### ASSIGNMENT:
Transcribe every line of the entries exactly.

### DATASET CONTENT:

-- Opening Marker --

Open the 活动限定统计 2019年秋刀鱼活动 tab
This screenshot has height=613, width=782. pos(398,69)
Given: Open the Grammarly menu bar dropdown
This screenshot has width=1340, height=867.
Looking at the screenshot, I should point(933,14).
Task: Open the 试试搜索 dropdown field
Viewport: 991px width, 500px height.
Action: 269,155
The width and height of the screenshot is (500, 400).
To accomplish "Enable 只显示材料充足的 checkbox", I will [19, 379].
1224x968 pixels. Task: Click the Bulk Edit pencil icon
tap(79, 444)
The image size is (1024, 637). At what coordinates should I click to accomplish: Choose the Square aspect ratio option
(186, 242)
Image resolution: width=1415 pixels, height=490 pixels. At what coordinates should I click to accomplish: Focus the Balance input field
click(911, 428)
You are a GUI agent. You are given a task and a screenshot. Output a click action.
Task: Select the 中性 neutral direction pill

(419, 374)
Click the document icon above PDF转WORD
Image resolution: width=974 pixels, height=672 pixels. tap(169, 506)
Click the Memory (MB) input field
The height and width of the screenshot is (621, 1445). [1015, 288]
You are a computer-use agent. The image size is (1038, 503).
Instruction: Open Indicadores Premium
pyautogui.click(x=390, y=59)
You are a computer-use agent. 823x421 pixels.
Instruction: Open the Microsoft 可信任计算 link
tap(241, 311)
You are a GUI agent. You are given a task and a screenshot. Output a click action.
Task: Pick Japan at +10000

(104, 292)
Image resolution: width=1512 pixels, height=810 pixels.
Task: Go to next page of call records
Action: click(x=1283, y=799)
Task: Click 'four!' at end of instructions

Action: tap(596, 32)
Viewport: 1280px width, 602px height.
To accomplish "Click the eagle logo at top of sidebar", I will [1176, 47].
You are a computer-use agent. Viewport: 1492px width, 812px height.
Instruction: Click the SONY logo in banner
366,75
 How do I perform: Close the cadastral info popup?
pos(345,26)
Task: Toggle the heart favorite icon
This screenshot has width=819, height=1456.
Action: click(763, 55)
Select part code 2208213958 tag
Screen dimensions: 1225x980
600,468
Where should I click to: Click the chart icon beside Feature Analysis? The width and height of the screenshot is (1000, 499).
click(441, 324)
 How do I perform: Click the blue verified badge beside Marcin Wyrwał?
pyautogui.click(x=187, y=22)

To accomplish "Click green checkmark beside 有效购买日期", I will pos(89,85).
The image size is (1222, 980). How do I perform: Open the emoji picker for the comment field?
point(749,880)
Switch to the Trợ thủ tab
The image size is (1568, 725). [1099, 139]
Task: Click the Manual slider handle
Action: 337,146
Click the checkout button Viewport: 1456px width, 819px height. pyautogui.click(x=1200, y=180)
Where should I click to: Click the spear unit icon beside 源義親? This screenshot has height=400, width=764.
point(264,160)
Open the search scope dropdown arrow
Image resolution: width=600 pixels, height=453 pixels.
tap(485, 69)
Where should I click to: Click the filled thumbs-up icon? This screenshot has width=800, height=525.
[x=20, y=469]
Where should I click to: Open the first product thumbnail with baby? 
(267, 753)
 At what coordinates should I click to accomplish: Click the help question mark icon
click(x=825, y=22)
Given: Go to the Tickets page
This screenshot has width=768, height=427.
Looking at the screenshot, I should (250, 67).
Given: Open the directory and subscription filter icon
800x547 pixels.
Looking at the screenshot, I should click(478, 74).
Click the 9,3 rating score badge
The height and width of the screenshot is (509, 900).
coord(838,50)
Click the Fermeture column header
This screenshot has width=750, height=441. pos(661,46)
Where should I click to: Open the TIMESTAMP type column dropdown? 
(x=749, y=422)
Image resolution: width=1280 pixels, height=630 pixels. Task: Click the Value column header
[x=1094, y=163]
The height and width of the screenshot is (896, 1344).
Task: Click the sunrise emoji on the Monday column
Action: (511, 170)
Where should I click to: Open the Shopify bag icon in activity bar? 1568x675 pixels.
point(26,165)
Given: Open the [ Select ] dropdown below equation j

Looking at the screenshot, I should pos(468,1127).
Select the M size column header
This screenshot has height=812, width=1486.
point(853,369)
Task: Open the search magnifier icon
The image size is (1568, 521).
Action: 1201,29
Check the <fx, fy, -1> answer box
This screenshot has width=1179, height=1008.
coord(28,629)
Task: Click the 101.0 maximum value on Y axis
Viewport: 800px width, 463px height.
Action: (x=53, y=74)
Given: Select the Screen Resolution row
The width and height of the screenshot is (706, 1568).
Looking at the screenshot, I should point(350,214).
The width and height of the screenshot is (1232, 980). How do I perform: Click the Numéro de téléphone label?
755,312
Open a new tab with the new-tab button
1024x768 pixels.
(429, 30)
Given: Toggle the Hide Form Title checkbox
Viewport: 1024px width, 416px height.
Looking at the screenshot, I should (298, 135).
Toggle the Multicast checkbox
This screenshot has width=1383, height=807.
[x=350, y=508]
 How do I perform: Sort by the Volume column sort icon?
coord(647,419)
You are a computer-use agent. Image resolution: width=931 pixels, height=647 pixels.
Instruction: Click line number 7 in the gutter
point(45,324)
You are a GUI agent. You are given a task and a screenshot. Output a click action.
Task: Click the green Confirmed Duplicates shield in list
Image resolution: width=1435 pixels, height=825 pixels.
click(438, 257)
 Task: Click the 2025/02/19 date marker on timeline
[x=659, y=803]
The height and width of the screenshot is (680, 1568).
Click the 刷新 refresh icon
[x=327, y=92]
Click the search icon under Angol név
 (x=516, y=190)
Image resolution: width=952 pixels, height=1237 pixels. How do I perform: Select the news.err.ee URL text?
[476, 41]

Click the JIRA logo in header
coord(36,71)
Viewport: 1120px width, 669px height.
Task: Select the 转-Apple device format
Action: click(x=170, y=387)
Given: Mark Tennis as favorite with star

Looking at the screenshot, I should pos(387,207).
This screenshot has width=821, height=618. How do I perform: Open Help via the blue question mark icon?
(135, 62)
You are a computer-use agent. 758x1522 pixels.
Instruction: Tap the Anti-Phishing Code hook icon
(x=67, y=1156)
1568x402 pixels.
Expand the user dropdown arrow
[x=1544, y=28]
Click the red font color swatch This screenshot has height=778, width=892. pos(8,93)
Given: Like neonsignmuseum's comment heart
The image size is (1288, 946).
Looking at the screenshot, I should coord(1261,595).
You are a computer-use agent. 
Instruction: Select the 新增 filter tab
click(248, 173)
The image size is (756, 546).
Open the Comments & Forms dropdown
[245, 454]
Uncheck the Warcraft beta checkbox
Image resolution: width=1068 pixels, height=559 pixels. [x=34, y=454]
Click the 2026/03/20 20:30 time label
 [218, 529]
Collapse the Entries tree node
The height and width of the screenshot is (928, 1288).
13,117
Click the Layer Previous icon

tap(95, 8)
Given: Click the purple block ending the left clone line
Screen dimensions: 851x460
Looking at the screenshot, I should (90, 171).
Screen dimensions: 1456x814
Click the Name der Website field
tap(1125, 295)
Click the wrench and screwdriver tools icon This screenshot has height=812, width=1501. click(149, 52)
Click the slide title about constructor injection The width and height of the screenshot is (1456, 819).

-- Closing Marker --

### TASK RESULT:
Open the 活动限定统计 2019年秋刀鱼活动 tab
This screenshot has height=613, width=782. pos(398,69)
Given: Open the Grammarly menu bar dropdown
This screenshot has width=1340, height=867.
Looking at the screenshot, I should point(933,14).
Task: Open the 试试搜索 dropdown field
Viewport: 991px width, 500px height.
Action: 269,155
The width and height of the screenshot is (500, 400).
To accomplish "Enable 只显示材料充足的 checkbox", I will [19, 379].
1224x968 pixels. Task: Click the Bulk Edit pencil icon
tap(79, 444)
The image size is (1024, 637). At what coordinates should I click to accomplish: Choose the Square aspect ratio option
(186, 242)
Image resolution: width=1415 pixels, height=490 pixels. At what coordinates should I click to accomplish: Focus the Balance input field
click(911, 428)
You are a GUI agent. You are given a task and a screenshot. Output a click action.
Task: Select the 中性 neutral direction pill

(419, 374)
Click the document icon above PDF转WORD
Image resolution: width=974 pixels, height=672 pixels. tap(169, 506)
Click the Memory (MB) input field
The height and width of the screenshot is (621, 1445). [1015, 288]
You are a computer-use agent. The image size is (1038, 503).
Instruction: Open Indicadores Premium
pyautogui.click(x=390, y=59)
You are a computer-use agent. 823x421 pixels.
Instruction: Open the Microsoft 可信任计算 link
tap(241, 311)
You are a GUI agent. You are given a task and a screenshot. Output a click action.
Task: Pick Japan at +10000

(104, 292)
Image resolution: width=1512 pixels, height=810 pixels.
Task: Go to next page of call records
Action: click(x=1283, y=799)
Task: Click 'four!' at end of instructions

Action: tap(596, 32)
Viewport: 1280px width, 602px height.
To accomplish "Click the eagle logo at top of sidebar", I will [1176, 47].
You are a computer-use agent. Viewport: 1492px width, 812px height.
Instruction: Click the SONY logo in banner
366,75
 How do I perform: Close the cadastral info popup?
pos(345,26)
Task: Toggle the heart favorite icon
This screenshot has width=819, height=1456.
Action: click(763, 55)
Select part code 2208213958 tag
Screen dimensions: 1225x980
600,468
Where should I click to: Click the chart icon beside Feature Analysis? The width and height of the screenshot is (1000, 499).
click(441, 324)
 How do I perform: Click the blue verified badge beside Marcin Wyrwał?
pyautogui.click(x=187, y=22)

To accomplish "Click green checkmark beside 有效购买日期", I will pos(89,85).
The image size is (1222, 980). How do I perform: Open the emoji picker for the comment field?
point(749,880)
Switch to the Trợ thủ tab
The image size is (1568, 725). [1099, 139]
Task: Click the Manual slider handle
Action: 337,146
Click the checkout button Viewport: 1456px width, 819px height. pyautogui.click(x=1200, y=180)
Where should I click to: Click the spear unit icon beside 源義親? This screenshot has height=400, width=764.
point(264,160)
Open the search scope dropdown arrow
Image resolution: width=600 pixels, height=453 pixels.
tap(485, 69)
Where should I click to: Click the filled thumbs-up icon? This screenshot has width=800, height=525.
[x=20, y=469]
Where should I click to: Open the first product thumbnail with baby? 
(267, 753)
 At what coordinates should I click to accomplish: Click the help question mark icon
click(x=825, y=22)
Given: Go to the Tickets page
This screenshot has width=768, height=427.
Looking at the screenshot, I should (250, 67).
Given: Open the directory and subscription filter icon
800x547 pixels.
Looking at the screenshot, I should click(478, 74).
Click the 9,3 rating score badge
The height and width of the screenshot is (509, 900).
coord(838,50)
Click the Fermeture column header
This screenshot has width=750, height=441. pos(661,46)
Where should I click to: Open the TIMESTAMP type column dropdown? 
(x=749, y=422)
Image resolution: width=1280 pixels, height=630 pixels. Task: Click the Value column header
[x=1094, y=163]
The height and width of the screenshot is (896, 1344).
Task: Click the sunrise emoji on the Monday column
Action: (511, 170)
Where should I click to: Open the Shopify bag icon in activity bar? 1568x675 pixels.
point(26,165)
Given: Open the [ Select ] dropdown below equation j

Looking at the screenshot, I should pos(468,1127).
Select the M size column header
This screenshot has height=812, width=1486.
point(853,369)
Task: Open the search magnifier icon
The image size is (1568, 521).
Action: 1201,29
Check the <fx, fy, -1> answer box
This screenshot has width=1179, height=1008.
coord(28,629)
Task: Click the 101.0 maximum value on Y axis
Viewport: 800px width, 463px height.
Action: (x=53, y=74)
Given: Select the Screen Resolution row
The width and height of the screenshot is (706, 1568).
Looking at the screenshot, I should point(350,214).
The width and height of the screenshot is (1232, 980). How do I perform: Click the Numéro de téléphone label?
755,312
Open a new tab with the new-tab button
1024x768 pixels.
(429, 30)
Given: Toggle the Hide Form Title checkbox
Viewport: 1024px width, 416px height.
Looking at the screenshot, I should (298, 135).
Toggle the Multicast checkbox
This screenshot has width=1383, height=807.
[x=350, y=508]
 How do I perform: Sort by the Volume column sort icon?
coord(647,419)
You are a computer-use agent. Image resolution: width=931 pixels, height=647 pixels.
Instruction: Click line number 7 in the gutter
point(45,324)
You are a GUI agent. You are given a task and a screenshot. Output a click action.
Task: Click the green Confirmed Duplicates shield in list
Image resolution: width=1435 pixels, height=825 pixels.
click(438, 257)
 Task: Click the 2025/02/19 date marker on timeline
[x=659, y=803]
The height and width of the screenshot is (680, 1568).
Click the 刷新 refresh icon
[x=327, y=92]
Click the search icon under Angol név
 (x=516, y=190)
Image resolution: width=952 pixels, height=1237 pixels. How do I perform: Select the news.err.ee URL text?
[476, 41]

Click the JIRA logo in header
coord(36,71)
Viewport: 1120px width, 669px height.
Task: Select the 转-Apple device format
Action: click(x=170, y=387)
Given: Mark Tennis as favorite with star

Looking at the screenshot, I should pos(387,207).
This screenshot has width=821, height=618. How do I perform: Open Help via the blue question mark icon?
(135, 62)
You are a computer-use agent. 758x1522 pixels.
Instruction: Tap the Anti-Phishing Code hook icon
(x=67, y=1156)
1568x402 pixels.
Expand the user dropdown arrow
[x=1544, y=28]
Click the red font color swatch This screenshot has height=778, width=892. pos(8,93)
Given: Like neonsignmuseum's comment heart
The image size is (1288, 946).
Looking at the screenshot, I should coord(1261,595).
You are a computer-use agent. 
Instruction: Select the 新增 filter tab
click(248, 173)
The image size is (756, 546).
Open the Comments & Forms dropdown
[245, 454]
Uncheck the Warcraft beta checkbox
Image resolution: width=1068 pixels, height=559 pixels. [x=34, y=454]
Click the 2026/03/20 20:30 time label
 [218, 529]
Collapse the Entries tree node
The height and width of the screenshot is (928, 1288).
13,117
Click the Layer Previous icon

tap(95, 8)
Given: Click the purple block ending the left clone line
Screen dimensions: 851x460
Looking at the screenshot, I should (90, 171).
Screen dimensions: 1456x814
Click the Name der Website field
tap(1125, 295)
Click the wrench and screwdriver tools icon This screenshot has height=812, width=1501. click(149, 52)
Click the slide title about constructor injection The width and height of the screenshot is (1456, 819).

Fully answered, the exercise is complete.